她瘦小的身軀在劇烈顫抖,低著頭一直不曾說話,葉青釉深吸了一口氣,正要推門而出,就聽庭院中細細小小的一道聲音響起——
“我們怎麼不配吃個雞蛋?”
葉青釉開門的手登時頓住,摸了摸自己的唇瓣,確定不是自己的聲音,又看了一眼場中的情況。
一副遊手好閒看好戲模樣的二嬸洪氏仍然插著手伸長腦袋在看戲。
黃氏指點著白氏的肩膀,臉上凝聚起的怒意未消,嘴巴卻僵在怒罵的某一瞬沒有再有動作。
而白氏.....白氏仍在顫抖,頭也未曾抬起來過。
但從葉青釉的角度,能夠清晰的看到白氏那隻勞紋橫生的手死死抓著裙擺的一角,而原本應該忍氣吞聲的棉花,第一次發出了獨屬於荒漠,也就是棉花生長氣候下才能凝聚的聲音:
“青丫頭也是您的孫女,怎麼不配吃一個雞蛋?”
白氏含淚抬起頭,這些天幾乎沒有停止過的哭泣,早已令她雙眼充滿血絲,往日的風華已然不再,徒餘她過分憔悴的臉:
“青兒剛剛碰了頭,流了那麼多的血,她瘦的全身都是骨頭,也沒有吃過一點兒好東西,怎麼不配吃一個雞蛋?”
她往日從未這麼頂撞過自家婆母,於是這一眼,直接將原本滿嘴昏話的黃氏嚇了一跳,愣是往後退了一步。
好!
雖然,葉青釉也知道白氏說的這些話不太好,不但沒有將偷雞蛋的嫌疑洗掉,且算是默認了‘吃雞蛋’這一行為.......
但能把話頭重新拋回去,對白氏來說,已經算是了不得的進步!
葉青釉躲在門後心跳如鼓,正要為白氏這被欺淩成慣,終於學會反抗的人兒狠狠叫上一句好......
下一瞬,就見場中形勢突然逆轉,黃氏似是從未有過被這樣頂撞的事兒,原本被嚇了一跳,在反應過來之後,愈發惱羞成怒,抬足了音量,尖聲喊道:
“你說什麼?!”
此聲直穿人心,黃氏扭曲猙獰的麵容宛如厲鬼,瞬間將白氏好不容易積攢起來的話給重新嚇了回去。
黃氏凶戾的收回白眼,下一瞬,竟是直接一屁股坐在了地上,一手拍著地麵,一手拍著胸膛,閉著眼睛大喘粗氣:
“不孝,我的大兒媳婦不孝,偷吃我的雞蛋,還要出聲頂撞我,我命苦,命苦啊!!”
“我早該死了,早該死了!老天爺喲,你怎麼不早點兒把我收走,我也不用過這樣的苦日子喲——”
“不然我這大兒媳婦,早晚要把我逼死啊!!!”
黃氏估計深諳‘回答不上來的話題莫要回答’這個道理,直接開始撒潑打滾。
葉青釉在門房裡麵瞧得真切,黃氏這小腳胖老太太的臉上雖然愁苦滿麵,但眼中分明卻沒有半滴眼淚!

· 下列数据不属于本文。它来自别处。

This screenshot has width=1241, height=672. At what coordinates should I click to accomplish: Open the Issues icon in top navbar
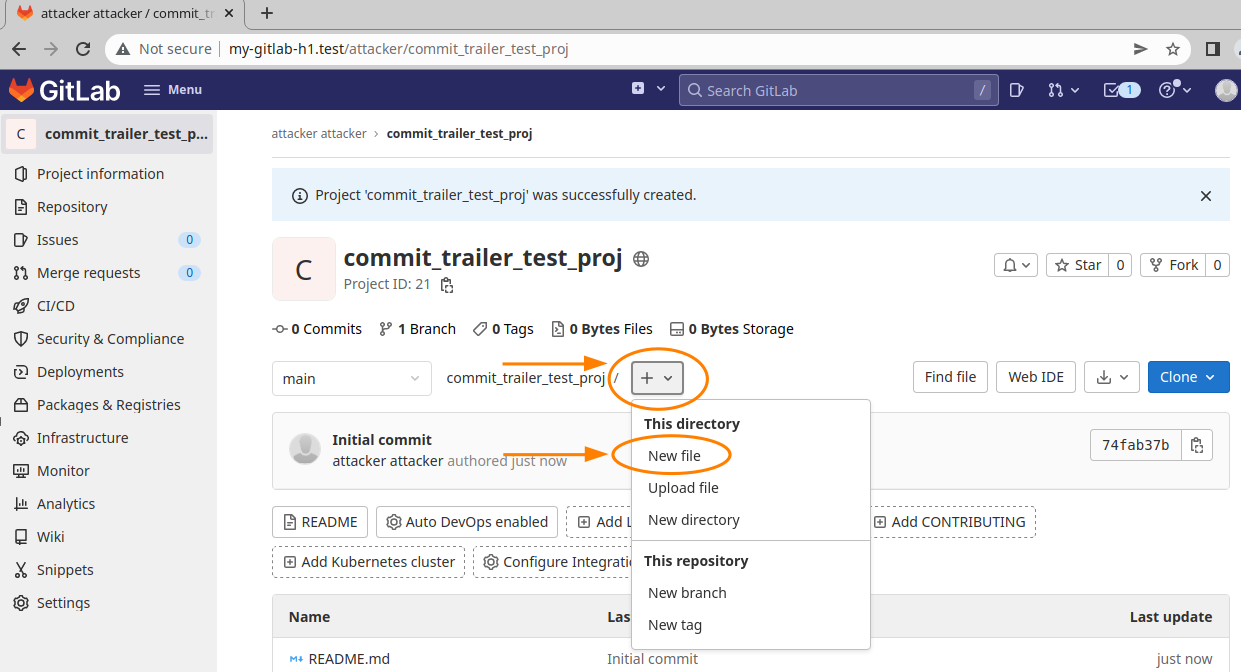(x=1016, y=90)
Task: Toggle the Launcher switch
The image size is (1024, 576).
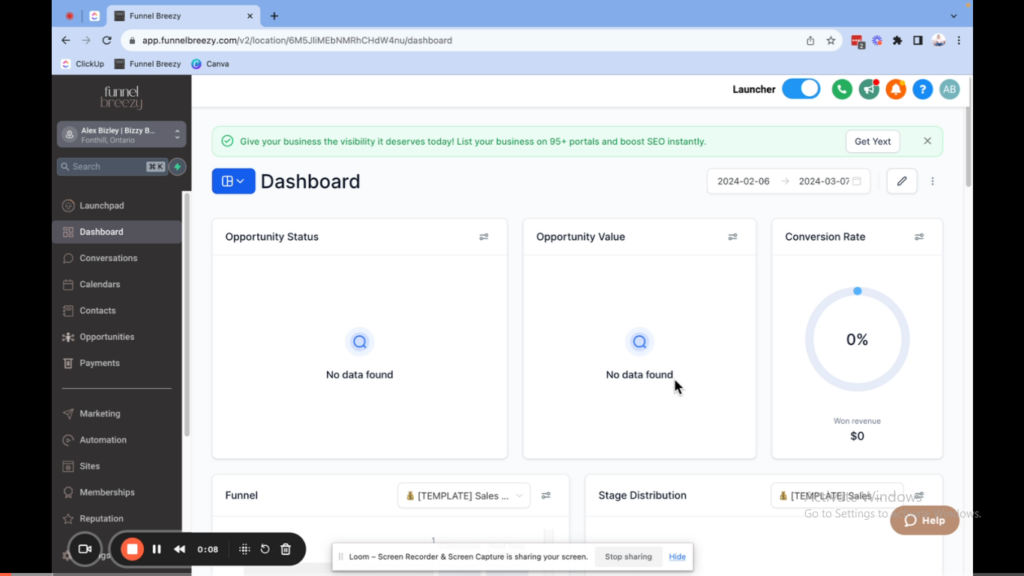Action: [800, 89]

黃氏一邊用眼睛偷偷瞄著白氏那嚇得幾乎魂飛魄散的模樣,一邊勾起一抹唇角,笑意很快消散,黃氏斜眼瞧著時機已到,直接捂住了自己的胸口:
“老二家媳婦......娘不行了,是被你大嫂給氣的,你快出門,去請個.......”
老二媳婦本就貪食嘴大,這叫老二媳婦洪氏出門請郎中,就是要將白氏不孝的名頭,還有今日的事兒宣傳出去!
黃氏從前就靠著這一手裝慘,著實從白氏手裡嚇走了不少名為‘藥錢’的體己錢!
今日這樣鬨,無非就是想故技重施!
不過今日葉青釉在,怎麼可能讓她如願!
葉青釉心頭一跳,雙手一推,直接打開了房門,在眾人震驚的眼光中,她跌跌撞撞的直奔黃氏身邊,而後‘噗通’一聲便跪在了地上。
她用手墊著在地上磕了幾個動作又大,又不痛的頭之後,跌跌撞撞站起身要往外走:
“阿奶您可不能有事兒,這家可不能沒有你操持家裡!”
“我們錯了,我們錯了,我們再也不敢了——”
“今日一定是阿娘的錯,阿娘大錯特錯,我現在就去報官,該對我娘怎麼著就怎麼著,您一定不要生氣——”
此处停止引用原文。